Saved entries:

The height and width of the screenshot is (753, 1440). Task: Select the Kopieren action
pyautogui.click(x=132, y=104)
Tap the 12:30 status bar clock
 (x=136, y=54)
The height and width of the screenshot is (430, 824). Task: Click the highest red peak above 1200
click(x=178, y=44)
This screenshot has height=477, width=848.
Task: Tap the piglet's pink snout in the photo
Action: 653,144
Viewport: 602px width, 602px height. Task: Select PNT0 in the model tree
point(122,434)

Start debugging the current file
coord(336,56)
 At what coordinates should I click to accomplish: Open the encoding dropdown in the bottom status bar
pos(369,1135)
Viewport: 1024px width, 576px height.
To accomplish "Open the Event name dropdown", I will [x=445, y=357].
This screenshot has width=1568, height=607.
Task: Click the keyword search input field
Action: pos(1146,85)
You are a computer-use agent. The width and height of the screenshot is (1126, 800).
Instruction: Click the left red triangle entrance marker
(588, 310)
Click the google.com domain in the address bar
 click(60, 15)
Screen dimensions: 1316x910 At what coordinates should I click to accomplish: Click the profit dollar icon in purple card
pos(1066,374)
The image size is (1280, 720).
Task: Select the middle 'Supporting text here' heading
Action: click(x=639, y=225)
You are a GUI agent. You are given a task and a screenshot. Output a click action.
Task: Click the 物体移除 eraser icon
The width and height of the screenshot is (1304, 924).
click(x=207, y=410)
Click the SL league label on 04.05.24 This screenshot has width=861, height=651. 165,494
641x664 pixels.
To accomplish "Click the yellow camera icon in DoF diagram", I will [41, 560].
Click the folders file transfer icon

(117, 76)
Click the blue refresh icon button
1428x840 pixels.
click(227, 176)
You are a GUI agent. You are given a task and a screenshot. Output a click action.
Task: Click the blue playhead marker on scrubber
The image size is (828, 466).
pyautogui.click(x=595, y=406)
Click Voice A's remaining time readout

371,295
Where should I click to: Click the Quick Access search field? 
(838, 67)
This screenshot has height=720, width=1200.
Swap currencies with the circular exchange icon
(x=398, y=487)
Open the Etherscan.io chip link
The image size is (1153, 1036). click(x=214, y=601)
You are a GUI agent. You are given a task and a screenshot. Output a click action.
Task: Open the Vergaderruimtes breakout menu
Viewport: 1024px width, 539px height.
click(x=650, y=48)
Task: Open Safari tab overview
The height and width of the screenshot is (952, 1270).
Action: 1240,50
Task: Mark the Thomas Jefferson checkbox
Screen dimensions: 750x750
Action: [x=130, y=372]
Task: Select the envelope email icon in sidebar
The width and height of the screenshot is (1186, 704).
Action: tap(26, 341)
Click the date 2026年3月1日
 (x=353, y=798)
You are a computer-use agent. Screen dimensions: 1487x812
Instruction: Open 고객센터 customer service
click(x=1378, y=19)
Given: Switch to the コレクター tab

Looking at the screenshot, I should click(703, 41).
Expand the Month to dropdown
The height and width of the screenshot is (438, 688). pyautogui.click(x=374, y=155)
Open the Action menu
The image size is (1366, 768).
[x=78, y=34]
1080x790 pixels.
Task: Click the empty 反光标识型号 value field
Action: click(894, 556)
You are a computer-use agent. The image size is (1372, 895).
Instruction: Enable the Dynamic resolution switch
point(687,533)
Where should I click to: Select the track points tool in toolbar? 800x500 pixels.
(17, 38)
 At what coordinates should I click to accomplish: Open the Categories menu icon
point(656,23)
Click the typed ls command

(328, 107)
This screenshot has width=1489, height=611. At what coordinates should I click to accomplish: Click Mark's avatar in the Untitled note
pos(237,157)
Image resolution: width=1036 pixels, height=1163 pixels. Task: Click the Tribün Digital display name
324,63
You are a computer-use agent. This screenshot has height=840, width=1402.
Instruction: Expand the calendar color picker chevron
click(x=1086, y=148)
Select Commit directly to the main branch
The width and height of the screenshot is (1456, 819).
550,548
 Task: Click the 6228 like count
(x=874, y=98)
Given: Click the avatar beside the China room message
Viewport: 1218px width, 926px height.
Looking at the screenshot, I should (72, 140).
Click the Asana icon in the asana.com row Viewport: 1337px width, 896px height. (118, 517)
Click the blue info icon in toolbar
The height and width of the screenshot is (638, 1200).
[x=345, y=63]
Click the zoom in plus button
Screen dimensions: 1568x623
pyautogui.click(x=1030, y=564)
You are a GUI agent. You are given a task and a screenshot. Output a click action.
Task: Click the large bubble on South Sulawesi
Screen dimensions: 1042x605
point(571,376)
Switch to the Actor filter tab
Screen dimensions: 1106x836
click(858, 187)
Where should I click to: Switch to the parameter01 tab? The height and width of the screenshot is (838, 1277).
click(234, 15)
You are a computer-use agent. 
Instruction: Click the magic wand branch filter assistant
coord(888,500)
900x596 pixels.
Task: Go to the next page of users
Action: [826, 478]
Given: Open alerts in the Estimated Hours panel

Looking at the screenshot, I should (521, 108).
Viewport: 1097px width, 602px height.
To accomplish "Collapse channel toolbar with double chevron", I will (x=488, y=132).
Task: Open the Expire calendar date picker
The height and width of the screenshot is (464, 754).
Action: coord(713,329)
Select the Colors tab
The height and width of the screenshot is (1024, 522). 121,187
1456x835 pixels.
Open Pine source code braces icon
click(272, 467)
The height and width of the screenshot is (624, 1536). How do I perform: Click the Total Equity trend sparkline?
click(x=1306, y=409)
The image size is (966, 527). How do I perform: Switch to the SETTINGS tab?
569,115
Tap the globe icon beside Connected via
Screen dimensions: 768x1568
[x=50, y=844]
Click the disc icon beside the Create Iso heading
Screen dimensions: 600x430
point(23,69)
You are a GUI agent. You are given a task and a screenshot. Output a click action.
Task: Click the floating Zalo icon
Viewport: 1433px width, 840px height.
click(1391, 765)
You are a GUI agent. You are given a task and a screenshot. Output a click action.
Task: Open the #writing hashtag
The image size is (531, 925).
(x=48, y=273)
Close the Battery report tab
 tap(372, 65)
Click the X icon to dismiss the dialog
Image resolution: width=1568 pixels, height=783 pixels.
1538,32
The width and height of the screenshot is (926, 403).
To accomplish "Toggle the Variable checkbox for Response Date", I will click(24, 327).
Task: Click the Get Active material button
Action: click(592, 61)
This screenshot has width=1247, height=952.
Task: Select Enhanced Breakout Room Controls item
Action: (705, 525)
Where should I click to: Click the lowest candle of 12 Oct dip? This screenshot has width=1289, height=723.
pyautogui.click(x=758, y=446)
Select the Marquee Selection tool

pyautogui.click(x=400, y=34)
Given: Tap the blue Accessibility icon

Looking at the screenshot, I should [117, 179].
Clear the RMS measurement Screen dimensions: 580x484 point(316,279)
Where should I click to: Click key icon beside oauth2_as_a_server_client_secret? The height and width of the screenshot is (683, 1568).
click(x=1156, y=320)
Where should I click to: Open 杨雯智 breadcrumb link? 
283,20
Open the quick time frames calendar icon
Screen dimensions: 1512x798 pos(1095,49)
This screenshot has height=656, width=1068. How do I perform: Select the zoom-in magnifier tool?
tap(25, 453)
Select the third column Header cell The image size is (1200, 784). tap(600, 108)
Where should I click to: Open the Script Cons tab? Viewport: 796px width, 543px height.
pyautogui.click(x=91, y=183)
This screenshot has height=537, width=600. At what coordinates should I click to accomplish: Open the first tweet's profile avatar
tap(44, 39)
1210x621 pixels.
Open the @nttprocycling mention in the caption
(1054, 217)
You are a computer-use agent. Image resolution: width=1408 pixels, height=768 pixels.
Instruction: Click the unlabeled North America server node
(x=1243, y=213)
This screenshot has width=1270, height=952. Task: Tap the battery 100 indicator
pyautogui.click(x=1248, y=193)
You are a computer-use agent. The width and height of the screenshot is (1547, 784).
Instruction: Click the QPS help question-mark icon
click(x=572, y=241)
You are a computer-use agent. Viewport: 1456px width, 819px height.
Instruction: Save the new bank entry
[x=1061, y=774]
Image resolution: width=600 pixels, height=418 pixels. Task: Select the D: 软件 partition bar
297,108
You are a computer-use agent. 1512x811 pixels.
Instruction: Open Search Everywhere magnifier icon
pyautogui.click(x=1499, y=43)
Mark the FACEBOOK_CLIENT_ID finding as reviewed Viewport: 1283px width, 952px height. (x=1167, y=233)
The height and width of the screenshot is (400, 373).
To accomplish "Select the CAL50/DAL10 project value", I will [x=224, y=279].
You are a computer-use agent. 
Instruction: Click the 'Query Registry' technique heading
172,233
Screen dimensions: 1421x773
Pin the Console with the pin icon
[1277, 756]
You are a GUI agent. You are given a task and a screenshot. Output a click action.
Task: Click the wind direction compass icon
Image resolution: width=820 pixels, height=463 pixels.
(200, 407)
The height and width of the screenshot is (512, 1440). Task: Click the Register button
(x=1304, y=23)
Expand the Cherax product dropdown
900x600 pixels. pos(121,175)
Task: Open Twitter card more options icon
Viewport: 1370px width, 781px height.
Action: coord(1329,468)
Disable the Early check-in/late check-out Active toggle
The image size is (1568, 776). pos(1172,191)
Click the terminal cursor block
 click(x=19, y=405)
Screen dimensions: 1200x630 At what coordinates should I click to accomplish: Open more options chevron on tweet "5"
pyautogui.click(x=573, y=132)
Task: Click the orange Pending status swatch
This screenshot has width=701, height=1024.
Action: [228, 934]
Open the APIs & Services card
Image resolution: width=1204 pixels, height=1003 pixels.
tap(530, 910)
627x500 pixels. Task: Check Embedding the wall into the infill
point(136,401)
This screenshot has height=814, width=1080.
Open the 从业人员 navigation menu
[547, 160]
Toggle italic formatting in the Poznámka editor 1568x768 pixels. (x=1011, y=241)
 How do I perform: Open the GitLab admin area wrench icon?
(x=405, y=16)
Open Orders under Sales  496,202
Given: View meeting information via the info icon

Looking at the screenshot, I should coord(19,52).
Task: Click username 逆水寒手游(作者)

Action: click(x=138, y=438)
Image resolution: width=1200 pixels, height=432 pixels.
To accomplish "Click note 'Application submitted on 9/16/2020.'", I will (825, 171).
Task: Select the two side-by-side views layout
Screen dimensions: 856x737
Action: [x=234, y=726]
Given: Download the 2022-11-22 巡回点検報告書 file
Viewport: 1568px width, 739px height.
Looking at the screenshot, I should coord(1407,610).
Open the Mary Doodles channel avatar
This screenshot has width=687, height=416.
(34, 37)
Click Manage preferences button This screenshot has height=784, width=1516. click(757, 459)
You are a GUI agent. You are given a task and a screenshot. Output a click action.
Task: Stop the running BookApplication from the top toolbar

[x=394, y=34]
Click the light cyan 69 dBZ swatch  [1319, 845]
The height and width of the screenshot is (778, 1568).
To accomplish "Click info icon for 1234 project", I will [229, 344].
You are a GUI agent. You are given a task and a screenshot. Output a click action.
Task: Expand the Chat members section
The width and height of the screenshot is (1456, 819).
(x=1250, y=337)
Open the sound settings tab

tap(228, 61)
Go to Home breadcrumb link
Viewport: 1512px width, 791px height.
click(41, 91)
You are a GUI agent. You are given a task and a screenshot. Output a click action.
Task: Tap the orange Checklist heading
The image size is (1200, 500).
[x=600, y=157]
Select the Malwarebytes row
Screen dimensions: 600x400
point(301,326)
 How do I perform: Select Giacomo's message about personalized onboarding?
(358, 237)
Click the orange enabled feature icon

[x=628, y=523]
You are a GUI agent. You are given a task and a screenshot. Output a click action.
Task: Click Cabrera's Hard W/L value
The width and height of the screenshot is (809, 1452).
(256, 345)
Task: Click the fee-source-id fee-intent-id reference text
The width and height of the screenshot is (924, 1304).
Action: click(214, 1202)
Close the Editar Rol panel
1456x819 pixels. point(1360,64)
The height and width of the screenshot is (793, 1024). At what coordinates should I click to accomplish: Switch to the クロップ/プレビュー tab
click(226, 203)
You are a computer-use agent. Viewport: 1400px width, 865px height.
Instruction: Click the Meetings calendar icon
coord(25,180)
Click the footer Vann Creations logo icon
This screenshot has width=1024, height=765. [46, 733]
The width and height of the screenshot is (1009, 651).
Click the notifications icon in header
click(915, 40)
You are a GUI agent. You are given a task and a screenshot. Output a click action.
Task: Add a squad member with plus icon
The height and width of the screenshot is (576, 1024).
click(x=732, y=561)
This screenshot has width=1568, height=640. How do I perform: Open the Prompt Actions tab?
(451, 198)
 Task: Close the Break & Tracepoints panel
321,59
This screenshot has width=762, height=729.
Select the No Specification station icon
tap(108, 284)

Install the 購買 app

▶ _WHAT IS EXPECTED_:
Can you rewrite the part of the records that opens with the line containing "Clear the RMS" and closes with the line containing "tap(25, 453)", switching "magnifier" to "lens" and leaving everything else unchanged?

▶ _ANSWER IN FULL_:
Clear the RMS measurement Screen dimensions: 580x484 point(316,279)
Where should I click to: Click key icon beside oauth2_as_a_server_client_secret? The height and width of the screenshot is (683, 1568).
click(x=1156, y=320)
Where should I click to: Open 杨雯智 breadcrumb link? 
283,20
Open the quick time frames calendar icon
Screen dimensions: 1512x798 pos(1095,49)
This screenshot has height=656, width=1068. How do I perform: Select the zoom-in lens tool?
tap(25, 453)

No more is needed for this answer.